When we look into the origins of furniture created as small-scale models, we learn that they go back to to the high middle ages and the time of the guilds.
It was the opportunity for a cabinet-maker to prove his abilities and know-how in small-scale models and consequently become a master in the domain and gain recognition of his talent. What we also call the masterpieces were part of the tradition of apprenticeship for a young guild member, an accomplishment at the end of his learning period.
It should be noted that these “models” could just as well have been created by the great cabinet-makers, such as Linke in the 19th century, to have a precise vision before making the same full-scale piece of furniture.
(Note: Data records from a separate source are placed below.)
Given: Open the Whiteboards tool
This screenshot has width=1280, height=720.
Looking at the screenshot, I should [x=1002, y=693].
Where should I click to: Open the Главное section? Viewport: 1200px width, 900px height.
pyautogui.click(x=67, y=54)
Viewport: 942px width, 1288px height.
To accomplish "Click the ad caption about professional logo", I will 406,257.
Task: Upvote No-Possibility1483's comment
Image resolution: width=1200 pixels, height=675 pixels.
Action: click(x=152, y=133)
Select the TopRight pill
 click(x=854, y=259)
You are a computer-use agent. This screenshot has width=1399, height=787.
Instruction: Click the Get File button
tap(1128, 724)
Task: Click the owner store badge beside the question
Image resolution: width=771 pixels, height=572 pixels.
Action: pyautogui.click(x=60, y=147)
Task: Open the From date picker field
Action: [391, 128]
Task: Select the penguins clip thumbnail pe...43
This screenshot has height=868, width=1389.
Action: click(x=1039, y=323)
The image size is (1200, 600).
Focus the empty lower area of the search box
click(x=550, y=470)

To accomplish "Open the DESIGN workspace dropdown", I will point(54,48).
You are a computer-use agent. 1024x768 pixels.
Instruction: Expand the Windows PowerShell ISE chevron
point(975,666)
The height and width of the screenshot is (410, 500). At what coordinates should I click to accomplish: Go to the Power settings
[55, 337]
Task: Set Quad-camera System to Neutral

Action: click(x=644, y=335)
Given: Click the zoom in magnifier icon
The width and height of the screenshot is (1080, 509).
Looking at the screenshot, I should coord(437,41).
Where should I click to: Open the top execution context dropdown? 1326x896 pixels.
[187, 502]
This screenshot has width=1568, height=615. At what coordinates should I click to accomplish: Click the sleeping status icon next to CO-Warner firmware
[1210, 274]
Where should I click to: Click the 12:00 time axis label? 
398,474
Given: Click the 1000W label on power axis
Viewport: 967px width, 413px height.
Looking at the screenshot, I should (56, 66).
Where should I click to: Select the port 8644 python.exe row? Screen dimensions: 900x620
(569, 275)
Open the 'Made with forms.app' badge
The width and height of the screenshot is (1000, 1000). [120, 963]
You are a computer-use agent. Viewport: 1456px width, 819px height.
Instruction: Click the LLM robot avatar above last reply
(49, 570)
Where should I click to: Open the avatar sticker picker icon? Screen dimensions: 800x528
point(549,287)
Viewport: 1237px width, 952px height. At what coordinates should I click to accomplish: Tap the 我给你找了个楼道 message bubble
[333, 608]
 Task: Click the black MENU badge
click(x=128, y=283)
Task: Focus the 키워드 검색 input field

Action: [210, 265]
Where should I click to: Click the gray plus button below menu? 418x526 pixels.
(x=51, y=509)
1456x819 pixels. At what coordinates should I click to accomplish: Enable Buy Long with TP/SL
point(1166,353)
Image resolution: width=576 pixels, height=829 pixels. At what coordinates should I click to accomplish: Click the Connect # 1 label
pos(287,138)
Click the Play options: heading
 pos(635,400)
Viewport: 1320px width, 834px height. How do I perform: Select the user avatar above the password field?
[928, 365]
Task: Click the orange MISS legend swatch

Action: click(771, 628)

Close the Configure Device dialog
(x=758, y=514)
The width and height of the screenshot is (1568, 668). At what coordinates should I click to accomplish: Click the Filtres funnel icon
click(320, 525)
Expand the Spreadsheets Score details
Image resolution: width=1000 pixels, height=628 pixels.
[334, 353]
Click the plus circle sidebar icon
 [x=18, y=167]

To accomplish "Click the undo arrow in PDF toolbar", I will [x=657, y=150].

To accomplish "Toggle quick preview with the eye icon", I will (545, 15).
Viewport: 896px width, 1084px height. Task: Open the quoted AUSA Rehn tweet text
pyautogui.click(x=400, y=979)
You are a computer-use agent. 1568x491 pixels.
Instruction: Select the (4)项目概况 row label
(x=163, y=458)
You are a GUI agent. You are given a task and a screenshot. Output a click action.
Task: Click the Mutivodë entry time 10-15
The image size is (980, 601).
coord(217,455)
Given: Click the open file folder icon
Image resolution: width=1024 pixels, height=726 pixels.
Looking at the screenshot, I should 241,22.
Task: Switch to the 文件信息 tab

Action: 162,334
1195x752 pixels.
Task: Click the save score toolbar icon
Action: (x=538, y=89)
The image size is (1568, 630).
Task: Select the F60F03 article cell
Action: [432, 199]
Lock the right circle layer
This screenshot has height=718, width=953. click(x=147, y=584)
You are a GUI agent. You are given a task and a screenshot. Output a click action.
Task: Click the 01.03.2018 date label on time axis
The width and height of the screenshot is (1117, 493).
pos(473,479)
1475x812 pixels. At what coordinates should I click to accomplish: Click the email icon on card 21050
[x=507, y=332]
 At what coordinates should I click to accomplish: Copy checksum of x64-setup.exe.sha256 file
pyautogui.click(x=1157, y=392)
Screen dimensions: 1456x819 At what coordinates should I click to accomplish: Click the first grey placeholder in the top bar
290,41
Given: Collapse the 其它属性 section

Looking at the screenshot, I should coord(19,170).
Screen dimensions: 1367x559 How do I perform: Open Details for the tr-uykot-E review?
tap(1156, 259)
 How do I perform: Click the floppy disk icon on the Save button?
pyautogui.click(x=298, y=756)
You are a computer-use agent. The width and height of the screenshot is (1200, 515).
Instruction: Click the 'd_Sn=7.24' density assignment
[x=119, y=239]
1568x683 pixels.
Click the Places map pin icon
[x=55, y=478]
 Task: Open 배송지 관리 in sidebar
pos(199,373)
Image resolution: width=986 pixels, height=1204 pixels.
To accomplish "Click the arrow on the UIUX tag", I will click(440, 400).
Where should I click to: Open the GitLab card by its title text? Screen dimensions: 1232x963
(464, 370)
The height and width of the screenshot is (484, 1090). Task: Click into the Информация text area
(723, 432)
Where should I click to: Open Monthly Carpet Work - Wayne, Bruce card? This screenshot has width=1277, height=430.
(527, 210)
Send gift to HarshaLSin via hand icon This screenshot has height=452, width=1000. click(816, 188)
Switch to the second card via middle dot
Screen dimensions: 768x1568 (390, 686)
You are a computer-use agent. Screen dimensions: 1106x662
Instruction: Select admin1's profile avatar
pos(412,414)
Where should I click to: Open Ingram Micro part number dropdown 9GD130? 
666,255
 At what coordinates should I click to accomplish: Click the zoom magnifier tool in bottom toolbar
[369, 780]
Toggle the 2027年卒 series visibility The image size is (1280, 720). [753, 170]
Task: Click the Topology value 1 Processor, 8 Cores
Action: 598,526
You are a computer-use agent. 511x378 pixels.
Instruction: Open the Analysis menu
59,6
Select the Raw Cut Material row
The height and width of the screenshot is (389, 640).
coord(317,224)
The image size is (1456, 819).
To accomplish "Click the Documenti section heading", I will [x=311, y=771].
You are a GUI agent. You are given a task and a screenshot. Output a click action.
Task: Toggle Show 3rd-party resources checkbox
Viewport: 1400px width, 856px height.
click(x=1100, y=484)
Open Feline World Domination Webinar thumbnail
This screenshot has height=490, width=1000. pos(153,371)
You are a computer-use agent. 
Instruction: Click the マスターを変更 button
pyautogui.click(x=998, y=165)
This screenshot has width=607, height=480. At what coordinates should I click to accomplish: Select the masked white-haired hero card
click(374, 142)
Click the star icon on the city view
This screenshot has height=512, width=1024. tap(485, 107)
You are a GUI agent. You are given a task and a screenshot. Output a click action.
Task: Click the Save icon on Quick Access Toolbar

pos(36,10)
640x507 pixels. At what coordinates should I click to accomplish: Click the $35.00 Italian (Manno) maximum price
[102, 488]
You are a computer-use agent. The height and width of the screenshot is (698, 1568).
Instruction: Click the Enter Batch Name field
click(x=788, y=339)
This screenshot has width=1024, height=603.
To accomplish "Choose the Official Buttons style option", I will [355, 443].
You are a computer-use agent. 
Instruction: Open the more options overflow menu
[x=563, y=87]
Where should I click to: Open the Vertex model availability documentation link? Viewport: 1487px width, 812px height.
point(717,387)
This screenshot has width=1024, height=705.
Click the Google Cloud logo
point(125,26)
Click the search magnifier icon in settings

These models by Linke, for example, were often made of terracotta, most likely to save time and materials.
Whatever the case and on the whole, the making of a miniature object or piece of furniture sometimes required quite a bit of talent and virtuosity.
This is the case with this small-scale model of a dressing table in a light walnut with frames made up of slanted fillets of boxwood and violet wood.
Notice the Maltese cross in violet wood on the façade. It’s an emblem of the eastern Christians and perhaps a nod to the apprenticeship.
The interior is padded with a flowery silk as was often the case with these types of small furniture.
Restoration, or rather preservation, was necessary to remedy the slight, but almost inevitable bulging of the veneer, and a sponge-applied varnish for the finish best suited the preciousness of these wonderful objects.